(Photo via Infobae)

Extensive rain over the weekend generated more flooding in the provinces of Buenos Aires and La Pampa, with more than 5 million hectares affected. 120 millimeters of rain accumulated over the weekend in the center of the province of Buenos Aires near Azul, while similar amounts accumulated accrued across the country.

The most intense rain fell between 4 and 6 AM on September 10 and, as Perfil remarked, even though Argentina did not endure hurricanes Harvey or Irma, flooding has nevertheless impacted the area gravely.

The Confederation of Rural Associations of Buenos Aires and La Pampa (Carbap) reported  that the flooding has damaged 25 percent of the national agriculture production, 34 percent of livestock nationwide, and 60 percent of livestock in the province of Buenos Aires. The organization estimates that the losses will amount to US $1.5 million.

Here’s a map that will help you visualize the magnitude of this disaster.


Argentina has been receiving an unusual amount of rain. Between July 15 and August 15, many areas received between 100 and 200 millimeters. During the second week of August, rain measured 75 millimeters, an unusual amount for this time of the winter. The usual for this time of the year ranges between 25 and 75 millimeters.
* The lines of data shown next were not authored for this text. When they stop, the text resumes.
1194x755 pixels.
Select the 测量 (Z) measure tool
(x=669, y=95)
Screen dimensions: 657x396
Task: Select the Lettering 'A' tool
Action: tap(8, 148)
“The persistence of water in rural areas not only complicates production, it also affects the of the families who live there because they don’t have an ability to move,” Gabriel Bermudez and Gustavo Laurnagaray of Clarin explained. Indeed, families across the country were evacuated as a result of the flooding. In Pilar, 125 families were evacuated after 120 millimeters of rain fell in their area.

The flooding has also interrupted highway transportation. In La Pampa, there are three national routes that have been diverted as a result of the water: routes 5 (Buenos Aires to Santa Rosa), 35 (60 miles from the capital of La Pampa, and 188 (which crosses the country east to west).

Recent natural disasters have turned attention toward land use, especially in the case of floods in Argentina. Miguel Ángel Taboada, the director of the Institute of Land at the National Institute of Agriculture and Livestock Technology, told Página 12 that the problem is not with increased rain, but with different land use.

“Esentially, what has happened in the last 25 years is the disappearance of 8 million hectares of pasture and 5 million hectares of forest, which consume a large amount of water each year,” Taboada said. He explained that the 13 million lost hectares were transformed into monocultures of soy which does not absorb water in the same way.

#TPANoticias | Inundaciones en varias provincias: Pérdidas por 1.500 millones de dólares pic.twitter.com/8dXMDf0DUA

Greenpeace Argentina released a statement earlier this year describing the relationship between flooding in Argentina, deforestation, and global climate change. The environmental NGO tied deforestation in Argentina to the increased probability of flooding. Hernán Giardini, the leader of Greenpeace’s campaign for the protection of forests, argued in April that “deforestation decreases biodiversity, displacement of farmers and indigenous people, generates climate change, and makes us more vulnerable to negative environmental impacts. One hectare of forest absorbs ten times more precipitation than a hectare with soybeans. More deforestation will create more flooding.”